Kiyora, babe in the city
Mazda’s city-style show car is pointing the way ahead, write NEIL DOWING and PAUL GOVER in Paris
WHEN the smoke cleared and the white-clad models had done their work, the Japanese Kiyora concept at the Paris Motor Show emerged as a potential Mazda1.
Mazda is keen for a new cityfocused baby to sit below the existing Mazda2 and company insiders are hinting the Kiyora could be the start of the project.
The show car is already fitted with one of Mazda’s near-future engines, a 1.3-litre direct-injection petrol powerplant, and rolls on a mechanical package taken from the Mazda2.
But it could also show where Mazda is going with other models, including the next replacement for the mid-sized Mazda6, and chief designer Laurens Van Den Acker says the Kiyora is a ‘‘platform for the future’’.
‘‘It is everything we want in a vehicle — lightweight, fuel- efficient, low emissions, safe and stylish,’’ he says.
‘‘This is not a car out of which we will take bits and pieces and put them in a wagon, an SUV or a big car. This is a working model for the future.’’
Van Den Acker says the design can be expanded for a bigger sedan or an SUV using the same styling principles.

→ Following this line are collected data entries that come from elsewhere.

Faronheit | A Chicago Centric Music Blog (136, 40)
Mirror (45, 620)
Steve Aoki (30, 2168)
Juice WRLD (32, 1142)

‘‘We have to be careful to maintain the Mazda family identity yet ensure each model has its own distinction,’’ he says.
The Kiyora has some innovative features, the most noticeable being rear seats made only of a stretchy material strung between the C-pillars to create a hammock.
The laminated nylon is comfortable and strong enough to support the passenger, yet is extremely light.
Light show: the Mazda Kiyora concept car on display in Paris.